Are you scheduling enough de-training, or rest time, into your current workout?   When designing a balanced workout program you must be sure to consider when and how much rest to integrate into your program both during and at the end of each training cycle.   Long periods of training without proper rest can lead to injury, illness, or poor results.  Too much down time, however, could lead to a loss of fitness or even sub-optimal training progress.

Many athletes are wired to train more, not less.   And unless you’re hurt or sick, taking days off is not is almost never an option.  Injury and illness may be one of Nature’s ways of making you rest, but the lost training time comes with a price.  You can mitigate this with carefully chosen rest periods and scheduled days off during your normal weekly routine.  Not only will they help prevent declines in performance, but the down time will also help reduce your risk of injury and illness.

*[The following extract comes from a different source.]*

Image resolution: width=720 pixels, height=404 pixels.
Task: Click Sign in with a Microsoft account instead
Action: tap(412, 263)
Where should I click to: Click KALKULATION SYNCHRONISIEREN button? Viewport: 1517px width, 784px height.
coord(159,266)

Training cycles generally run from three to 12 weeks or longer and should be followed with a rest period.  These are in addition to any days you take off in your weekly schedule.  I recommend a rest period after training for a minimum of three weeks, and generally no longer than five weeks.  For each week you train during a cycle, you should schedule in one rest day.   Therefore, after training for three weeks, you would schedule in a three-day rest period.   After a five week training cycle, you would schedule in a rest period lasting anywhere from three to five days.

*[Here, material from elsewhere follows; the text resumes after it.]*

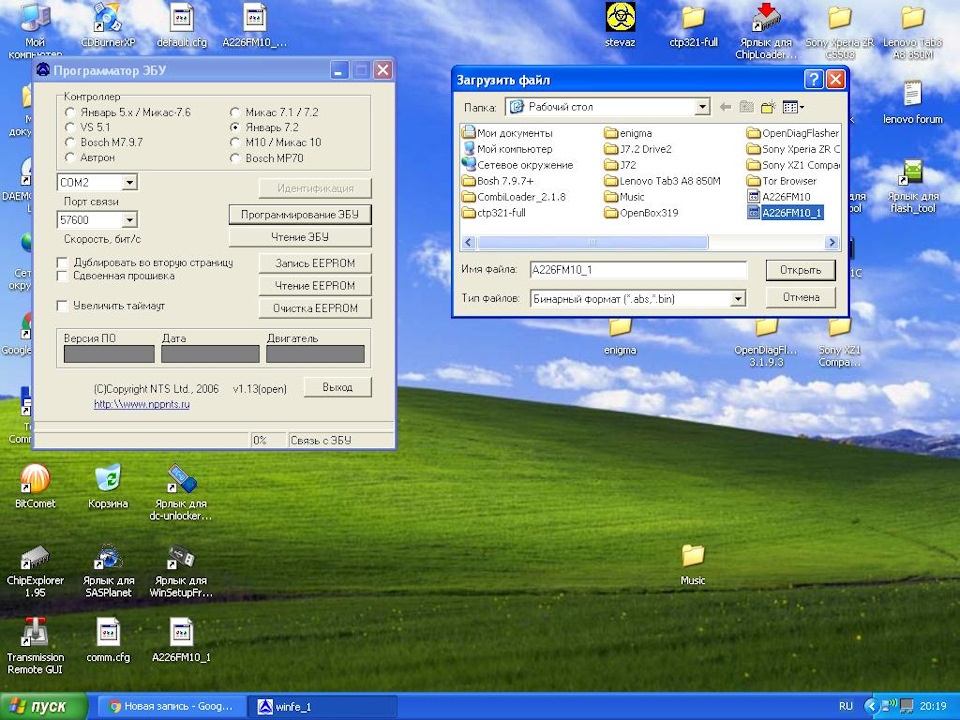Expand the COM2 port dropdown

There are two kinds of rest: active and complete.  Active rest days are very light training days, lasting no longer than approximately one-third of the time of your longest weekly workout (e.g.  If your longest workout is 90 minutes then your active rest session should be no longer than 30 minutes).   Complete rest days are totally off- meaning no weights, Pilates, running, or yoga, etc.  A three-week training cycle would be followed by a three-day rest period with at least one of those days including active rest.  A five-week training period would be followed by up to a five-day rest period.    For those who find it too stressful to take a day off completely from activity, a 30 minute walk at just above your resting heart rate is acceptable.   During the rest periods that follow a training cycle, you should take at least but no more than two complete rest days off in a row, and then mix in active and complete rest as needed.  If you are training less than five days per week there is less of a concern about getting enough rest and so you may not feel the need for the scheduled rest periods.  One advantage of using these frequent scheduled rest periods is that it allows for an effective recovery even after an intense training cycle.  It also gives coaches and elite athletes the option of training seven days per week with multiple daily sessions if needed.

You also need to factor in the number of years of training experience you have when determining the appropriate amount of rest time to factor into your workout cycle.  Recreational athletes with less training experience should regularly schedule active and/or complete rest days into their weekly schedules.  Elite athletes are generally better able to handle training at high workloads for short periods of time (three to five weeks) without weekly rest, while more experienced club level rowers should consider scheduling in at least one day of rest.  Novice rowers who have less than two years of training under their belts need up to three days of rest each week.

Regardless of how experienced you are, rest is an integral part of any training program. Allowing your body to recover properly from training will lead to greater long term results on the water.